In many ways, Shane may be far and beyond where most young entertainers are today (let alone teens). She was creating music for a long time before she ever made it official—“I just had everything in my head,” she explains—and eventually put her heartfelt lyrics and bouncy rhythms together for something more serious. “I was 15 when I really wrote it down. It was then when I realized I had a passion for it.” Cut to a few years later when Shane found herself as the first and only female member of Lil Yachty’s Sailing Team and released her first album, Big Trouble Little Jupiter.
Fortunately, Shane had a little bit of help, as well as passion, to her make her dream a reality. Her family tree is filled with fellow music successes, including her sister, Brandi Williams of the late-’90s girl group Blaque, and her mother, who’s also the young rapper’s manager. “I do think that there are a lot of things that I learned from them,” Shane says, but she adds that she’s not letting her background dictate her path entirely. “I am kind of taking it as my own.”
The same modus operandi can be applied to the rapper’s personal style. One look at her Instagram tells you her aesthetic is laid-back, athletic, and thoughtful with touches of bright colors and playful graphics. “You show the world who you are by the way you dress,” she says of her fashion choices.
While she’s a frequent wearer—both on and off stage—of track pants, hoodies, and sneakers galore, she’s also passionate about brands. “I’m really into Rick Owens, J.W.Anderson, Number (N)ine, and Undercover,” she tells us. “I love Chanel because they’re fly.” Sure, it’s a mixture of references, but if Shane had to sum it all up, she could. “I like to describe my style as sort of like The Matrix. I like leather, I like black, I like buckles, and I like layers.”
Like with most lyrical artists who gain our attention and make us hold on tight for every word, it’s Shane’s individuality and openness—not just the amazing style—that draw us in. And while she’s breaking boundaries in a male-dominated field, she also admits that the industry has a long way to go to reach equal representation. “Until everybody looks at it that way, the industry won’t change, you know?”
Furthermore, she speaks candidly about her personal life, her struggles, and her queer identity, allowing listeners to connect with her and see themselves in her work. “It’s not like I’m trying to use my music to talk about equal rights and to get all worldly on everybody—that’s not what I’m doing. I’m making what I’m feeling, what life is like for me, and what I’ve gone through,” she says. “I’m saying to just be yourself. You don’t have to be what anyone else tells you to be.”

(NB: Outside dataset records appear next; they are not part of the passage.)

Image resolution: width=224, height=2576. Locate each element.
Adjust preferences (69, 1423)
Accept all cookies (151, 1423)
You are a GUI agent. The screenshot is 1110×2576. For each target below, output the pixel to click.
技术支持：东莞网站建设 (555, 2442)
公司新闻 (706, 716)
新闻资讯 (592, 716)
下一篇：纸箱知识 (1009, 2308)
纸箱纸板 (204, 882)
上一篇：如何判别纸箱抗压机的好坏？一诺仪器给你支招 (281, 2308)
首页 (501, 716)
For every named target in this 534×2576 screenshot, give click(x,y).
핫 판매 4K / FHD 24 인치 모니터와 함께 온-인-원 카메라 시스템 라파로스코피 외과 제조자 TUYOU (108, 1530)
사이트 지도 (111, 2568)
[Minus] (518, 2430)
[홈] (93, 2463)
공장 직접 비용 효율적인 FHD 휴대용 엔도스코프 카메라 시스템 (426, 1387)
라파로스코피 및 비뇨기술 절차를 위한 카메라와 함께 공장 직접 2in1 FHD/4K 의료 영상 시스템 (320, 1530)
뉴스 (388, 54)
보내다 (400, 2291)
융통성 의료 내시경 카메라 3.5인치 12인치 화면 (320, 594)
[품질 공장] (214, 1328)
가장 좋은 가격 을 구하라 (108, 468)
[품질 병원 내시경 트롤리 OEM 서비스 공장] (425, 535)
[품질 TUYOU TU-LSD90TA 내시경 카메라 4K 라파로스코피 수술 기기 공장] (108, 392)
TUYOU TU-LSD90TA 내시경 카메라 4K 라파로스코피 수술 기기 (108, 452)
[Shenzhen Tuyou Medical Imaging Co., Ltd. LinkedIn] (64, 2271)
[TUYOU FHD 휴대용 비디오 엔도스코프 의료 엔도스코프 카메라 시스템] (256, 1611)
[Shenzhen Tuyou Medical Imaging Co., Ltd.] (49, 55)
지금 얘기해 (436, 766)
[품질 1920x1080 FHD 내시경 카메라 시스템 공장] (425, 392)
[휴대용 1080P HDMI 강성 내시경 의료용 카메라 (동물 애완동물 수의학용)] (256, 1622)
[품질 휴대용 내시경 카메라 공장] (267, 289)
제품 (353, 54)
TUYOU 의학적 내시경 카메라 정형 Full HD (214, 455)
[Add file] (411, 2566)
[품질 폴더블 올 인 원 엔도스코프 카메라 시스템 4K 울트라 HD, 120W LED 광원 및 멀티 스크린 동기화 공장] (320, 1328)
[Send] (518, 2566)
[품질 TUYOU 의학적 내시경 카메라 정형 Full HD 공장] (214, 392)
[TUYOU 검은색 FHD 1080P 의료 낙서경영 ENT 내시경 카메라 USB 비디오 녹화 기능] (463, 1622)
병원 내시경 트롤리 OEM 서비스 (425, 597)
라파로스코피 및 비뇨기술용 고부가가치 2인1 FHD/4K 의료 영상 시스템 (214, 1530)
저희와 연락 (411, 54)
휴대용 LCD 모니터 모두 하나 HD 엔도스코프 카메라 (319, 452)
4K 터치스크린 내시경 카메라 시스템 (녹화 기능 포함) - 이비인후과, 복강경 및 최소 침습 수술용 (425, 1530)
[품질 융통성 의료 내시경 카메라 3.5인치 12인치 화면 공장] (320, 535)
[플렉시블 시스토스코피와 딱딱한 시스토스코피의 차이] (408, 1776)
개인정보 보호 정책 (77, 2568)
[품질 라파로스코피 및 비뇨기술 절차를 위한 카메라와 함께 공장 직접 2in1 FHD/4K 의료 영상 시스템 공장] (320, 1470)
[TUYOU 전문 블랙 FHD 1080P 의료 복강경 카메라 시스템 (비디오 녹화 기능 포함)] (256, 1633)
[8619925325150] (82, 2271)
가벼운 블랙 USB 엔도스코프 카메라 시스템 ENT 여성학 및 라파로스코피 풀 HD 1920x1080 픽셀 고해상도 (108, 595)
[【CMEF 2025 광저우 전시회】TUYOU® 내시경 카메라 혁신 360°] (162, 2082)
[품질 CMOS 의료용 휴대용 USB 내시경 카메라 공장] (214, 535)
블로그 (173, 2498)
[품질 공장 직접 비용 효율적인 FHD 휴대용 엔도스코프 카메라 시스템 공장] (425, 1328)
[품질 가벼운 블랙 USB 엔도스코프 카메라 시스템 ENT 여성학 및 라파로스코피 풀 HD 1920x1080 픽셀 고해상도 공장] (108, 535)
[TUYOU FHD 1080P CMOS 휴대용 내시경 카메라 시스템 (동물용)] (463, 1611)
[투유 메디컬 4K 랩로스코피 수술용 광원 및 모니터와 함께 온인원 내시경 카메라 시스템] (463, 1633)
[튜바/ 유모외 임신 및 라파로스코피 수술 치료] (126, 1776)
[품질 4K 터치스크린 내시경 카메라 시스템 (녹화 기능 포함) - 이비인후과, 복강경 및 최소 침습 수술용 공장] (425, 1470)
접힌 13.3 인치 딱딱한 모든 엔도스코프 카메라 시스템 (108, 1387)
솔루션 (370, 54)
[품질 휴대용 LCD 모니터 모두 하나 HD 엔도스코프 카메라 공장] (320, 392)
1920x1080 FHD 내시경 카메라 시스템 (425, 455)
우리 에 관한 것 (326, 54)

As with most ambitious hustlers, the most exciting thing for Shane is always what’s up next. Specifically, this means the release of her upcoming tape—“I’ve been working on it for two months now, and I’m still recording it, so I’m excited to drop it”—and touring later this year. But the vision doesn’t stop there. “I want to do some movies, I want to get in on my modeling career,” she says, rattling off her future plans but assuring us that her focus is music. “I need to accomplish everything one thing at a time.” Despite the cliché of being young and hungry, there also seems to be a calmness Shane possesses as she steadily reaches for each new accomplishment. “I was born into entertainment,” she says. “Not just music, but the whole industry.” We’ll take that as a promise.